The system maintains a queue of runnable threads. Whenever a processor becomes idle, the thread scheduler grabs a thread off of the run queue and runs the thread.

Conceptually, threads execute concurrently. This is the best way to reason about the behavior of threads. But in practice, the OS only has a finite number of processors, and it can't run all of the runnable threads at once. So, must multiplex the runnable threads on the finite number of processors.

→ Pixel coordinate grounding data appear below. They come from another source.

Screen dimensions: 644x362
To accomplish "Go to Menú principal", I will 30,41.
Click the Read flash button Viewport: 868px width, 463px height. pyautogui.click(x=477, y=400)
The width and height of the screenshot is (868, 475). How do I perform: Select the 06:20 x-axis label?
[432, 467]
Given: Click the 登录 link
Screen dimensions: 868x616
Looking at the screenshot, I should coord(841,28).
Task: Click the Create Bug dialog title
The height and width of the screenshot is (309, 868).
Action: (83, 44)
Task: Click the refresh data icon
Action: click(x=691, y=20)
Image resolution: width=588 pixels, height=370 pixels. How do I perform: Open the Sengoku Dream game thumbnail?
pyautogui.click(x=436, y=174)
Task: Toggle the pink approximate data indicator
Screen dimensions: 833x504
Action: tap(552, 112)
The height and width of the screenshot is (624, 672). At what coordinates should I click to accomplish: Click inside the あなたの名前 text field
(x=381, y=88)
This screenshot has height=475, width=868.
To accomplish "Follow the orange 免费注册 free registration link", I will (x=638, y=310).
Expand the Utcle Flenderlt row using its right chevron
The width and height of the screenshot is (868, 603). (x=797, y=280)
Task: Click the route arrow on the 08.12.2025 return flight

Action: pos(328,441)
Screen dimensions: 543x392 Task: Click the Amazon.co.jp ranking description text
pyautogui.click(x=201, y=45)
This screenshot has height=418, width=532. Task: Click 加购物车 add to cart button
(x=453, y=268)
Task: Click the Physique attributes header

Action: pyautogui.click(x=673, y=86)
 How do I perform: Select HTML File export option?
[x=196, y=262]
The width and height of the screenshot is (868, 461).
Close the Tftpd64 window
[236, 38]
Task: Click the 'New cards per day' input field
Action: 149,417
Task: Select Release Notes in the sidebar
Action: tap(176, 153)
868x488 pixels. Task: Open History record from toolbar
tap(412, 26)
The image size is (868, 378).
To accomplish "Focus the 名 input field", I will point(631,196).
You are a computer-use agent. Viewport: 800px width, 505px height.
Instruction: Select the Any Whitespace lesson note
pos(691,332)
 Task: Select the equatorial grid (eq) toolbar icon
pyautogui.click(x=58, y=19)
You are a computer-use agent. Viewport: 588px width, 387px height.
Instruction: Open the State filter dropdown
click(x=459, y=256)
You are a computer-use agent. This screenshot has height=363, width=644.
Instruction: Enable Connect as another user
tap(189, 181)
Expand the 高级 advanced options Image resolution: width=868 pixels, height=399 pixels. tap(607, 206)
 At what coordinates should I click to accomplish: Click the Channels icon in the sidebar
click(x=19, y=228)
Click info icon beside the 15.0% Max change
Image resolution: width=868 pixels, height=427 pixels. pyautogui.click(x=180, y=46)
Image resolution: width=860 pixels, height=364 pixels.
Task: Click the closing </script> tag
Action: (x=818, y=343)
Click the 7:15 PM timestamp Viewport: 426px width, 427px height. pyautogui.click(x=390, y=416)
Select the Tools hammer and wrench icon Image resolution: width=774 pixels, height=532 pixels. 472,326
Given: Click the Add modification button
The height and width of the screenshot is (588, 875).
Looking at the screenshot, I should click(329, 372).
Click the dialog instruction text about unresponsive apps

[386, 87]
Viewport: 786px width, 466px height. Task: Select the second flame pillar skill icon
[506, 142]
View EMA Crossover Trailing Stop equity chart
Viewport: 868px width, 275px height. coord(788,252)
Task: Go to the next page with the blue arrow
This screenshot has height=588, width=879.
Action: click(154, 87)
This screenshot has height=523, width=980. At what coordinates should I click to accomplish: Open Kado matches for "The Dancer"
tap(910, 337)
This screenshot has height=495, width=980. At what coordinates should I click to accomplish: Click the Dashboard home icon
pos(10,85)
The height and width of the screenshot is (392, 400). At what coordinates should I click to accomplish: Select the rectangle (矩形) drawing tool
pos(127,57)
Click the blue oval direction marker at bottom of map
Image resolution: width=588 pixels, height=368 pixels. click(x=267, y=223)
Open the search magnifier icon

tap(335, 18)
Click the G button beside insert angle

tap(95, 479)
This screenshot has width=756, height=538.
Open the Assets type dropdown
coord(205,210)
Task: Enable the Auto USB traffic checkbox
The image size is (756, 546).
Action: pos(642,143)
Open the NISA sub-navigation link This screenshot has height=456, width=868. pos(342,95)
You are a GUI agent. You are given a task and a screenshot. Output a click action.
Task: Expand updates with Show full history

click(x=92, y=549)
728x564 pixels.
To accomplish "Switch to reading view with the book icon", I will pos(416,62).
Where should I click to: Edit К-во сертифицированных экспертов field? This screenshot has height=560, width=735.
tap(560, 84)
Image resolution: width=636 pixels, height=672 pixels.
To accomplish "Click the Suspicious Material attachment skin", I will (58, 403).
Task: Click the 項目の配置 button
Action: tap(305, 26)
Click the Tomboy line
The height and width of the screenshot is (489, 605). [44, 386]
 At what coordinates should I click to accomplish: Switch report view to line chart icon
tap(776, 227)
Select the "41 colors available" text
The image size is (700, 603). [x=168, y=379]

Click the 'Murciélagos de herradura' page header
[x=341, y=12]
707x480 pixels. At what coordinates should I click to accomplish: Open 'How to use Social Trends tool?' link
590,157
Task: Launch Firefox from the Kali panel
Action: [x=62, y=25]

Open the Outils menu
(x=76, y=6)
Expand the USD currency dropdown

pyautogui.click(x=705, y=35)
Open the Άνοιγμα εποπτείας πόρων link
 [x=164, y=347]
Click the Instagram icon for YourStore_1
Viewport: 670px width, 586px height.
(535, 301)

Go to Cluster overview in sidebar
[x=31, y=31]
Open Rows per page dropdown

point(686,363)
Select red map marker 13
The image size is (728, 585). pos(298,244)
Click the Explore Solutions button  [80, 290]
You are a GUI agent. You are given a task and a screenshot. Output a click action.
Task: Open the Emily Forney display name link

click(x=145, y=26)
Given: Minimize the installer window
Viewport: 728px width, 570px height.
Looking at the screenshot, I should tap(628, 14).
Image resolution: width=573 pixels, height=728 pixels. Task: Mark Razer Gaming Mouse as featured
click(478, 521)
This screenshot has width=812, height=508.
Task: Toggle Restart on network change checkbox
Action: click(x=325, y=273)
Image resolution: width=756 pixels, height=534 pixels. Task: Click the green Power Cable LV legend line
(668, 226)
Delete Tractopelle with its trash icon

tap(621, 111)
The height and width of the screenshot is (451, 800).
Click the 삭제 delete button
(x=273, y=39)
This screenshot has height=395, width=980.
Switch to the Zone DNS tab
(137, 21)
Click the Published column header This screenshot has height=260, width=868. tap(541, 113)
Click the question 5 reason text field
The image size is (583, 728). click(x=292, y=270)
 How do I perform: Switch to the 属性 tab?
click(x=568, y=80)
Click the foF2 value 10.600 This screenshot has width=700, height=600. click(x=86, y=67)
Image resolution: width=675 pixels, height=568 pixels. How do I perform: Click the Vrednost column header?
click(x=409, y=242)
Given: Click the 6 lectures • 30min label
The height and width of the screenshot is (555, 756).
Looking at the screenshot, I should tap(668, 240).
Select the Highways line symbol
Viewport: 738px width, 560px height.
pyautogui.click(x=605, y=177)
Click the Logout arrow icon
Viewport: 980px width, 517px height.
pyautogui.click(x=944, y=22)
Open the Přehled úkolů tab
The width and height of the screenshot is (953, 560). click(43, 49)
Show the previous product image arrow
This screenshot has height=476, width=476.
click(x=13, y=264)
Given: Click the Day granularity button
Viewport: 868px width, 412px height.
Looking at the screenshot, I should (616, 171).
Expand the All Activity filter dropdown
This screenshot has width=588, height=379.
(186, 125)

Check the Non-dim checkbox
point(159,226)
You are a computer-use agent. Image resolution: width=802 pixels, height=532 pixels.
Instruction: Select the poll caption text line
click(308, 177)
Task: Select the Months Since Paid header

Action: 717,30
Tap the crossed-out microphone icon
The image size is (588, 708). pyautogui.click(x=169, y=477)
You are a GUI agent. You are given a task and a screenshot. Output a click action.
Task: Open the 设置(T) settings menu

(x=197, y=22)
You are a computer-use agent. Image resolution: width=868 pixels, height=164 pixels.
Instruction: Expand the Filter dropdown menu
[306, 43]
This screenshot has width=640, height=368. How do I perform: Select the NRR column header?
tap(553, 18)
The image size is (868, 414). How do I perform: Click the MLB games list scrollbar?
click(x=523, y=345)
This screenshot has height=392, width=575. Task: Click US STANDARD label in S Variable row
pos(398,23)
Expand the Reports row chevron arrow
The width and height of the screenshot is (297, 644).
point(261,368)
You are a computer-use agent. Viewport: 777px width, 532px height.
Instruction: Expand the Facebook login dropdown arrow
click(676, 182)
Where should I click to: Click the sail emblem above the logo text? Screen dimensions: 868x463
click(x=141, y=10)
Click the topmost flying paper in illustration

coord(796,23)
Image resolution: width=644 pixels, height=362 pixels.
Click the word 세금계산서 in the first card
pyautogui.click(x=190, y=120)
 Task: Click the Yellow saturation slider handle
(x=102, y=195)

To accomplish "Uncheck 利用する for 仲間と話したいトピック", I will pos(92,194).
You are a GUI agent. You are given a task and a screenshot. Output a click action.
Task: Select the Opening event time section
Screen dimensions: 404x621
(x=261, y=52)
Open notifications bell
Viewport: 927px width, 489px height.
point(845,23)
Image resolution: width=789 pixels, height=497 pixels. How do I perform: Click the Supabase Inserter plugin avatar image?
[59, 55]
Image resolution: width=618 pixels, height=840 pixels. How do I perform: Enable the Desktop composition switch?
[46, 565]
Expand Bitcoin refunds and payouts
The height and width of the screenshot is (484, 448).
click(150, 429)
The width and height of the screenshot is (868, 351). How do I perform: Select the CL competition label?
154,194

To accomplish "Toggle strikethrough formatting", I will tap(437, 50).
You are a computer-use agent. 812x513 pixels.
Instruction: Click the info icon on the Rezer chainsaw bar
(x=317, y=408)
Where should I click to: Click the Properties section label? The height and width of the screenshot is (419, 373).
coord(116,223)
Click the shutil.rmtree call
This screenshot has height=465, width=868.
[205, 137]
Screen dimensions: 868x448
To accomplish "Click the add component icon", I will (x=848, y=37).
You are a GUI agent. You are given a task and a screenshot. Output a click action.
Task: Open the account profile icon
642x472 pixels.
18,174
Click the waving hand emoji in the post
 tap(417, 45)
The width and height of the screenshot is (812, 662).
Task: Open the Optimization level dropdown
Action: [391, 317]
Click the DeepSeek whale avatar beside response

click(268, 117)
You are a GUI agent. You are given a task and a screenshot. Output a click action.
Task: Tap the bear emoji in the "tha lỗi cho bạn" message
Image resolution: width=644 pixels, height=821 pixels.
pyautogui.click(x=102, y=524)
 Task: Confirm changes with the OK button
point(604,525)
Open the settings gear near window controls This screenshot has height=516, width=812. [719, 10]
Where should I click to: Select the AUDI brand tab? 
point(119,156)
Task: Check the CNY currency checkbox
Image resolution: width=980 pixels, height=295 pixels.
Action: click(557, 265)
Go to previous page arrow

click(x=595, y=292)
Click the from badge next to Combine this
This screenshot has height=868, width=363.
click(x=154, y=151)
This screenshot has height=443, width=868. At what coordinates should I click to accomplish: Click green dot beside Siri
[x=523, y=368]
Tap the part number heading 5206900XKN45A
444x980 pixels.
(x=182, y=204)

Let's do a few thread examples. First example: two threads that increment a
variable.

         int a = 0;
         void sum(int p) {
         a++;
          printf("%d : a = %d\n", p, a);
         }
         void main() {
           Thread *t = new Thread("child");
           t->Fork(sum, 1);
           sum(0);
         }

The two calls to sum run concurrently. What are the possible results of the program? To understand this fully, we must break the sum subroutine up into its primitive components.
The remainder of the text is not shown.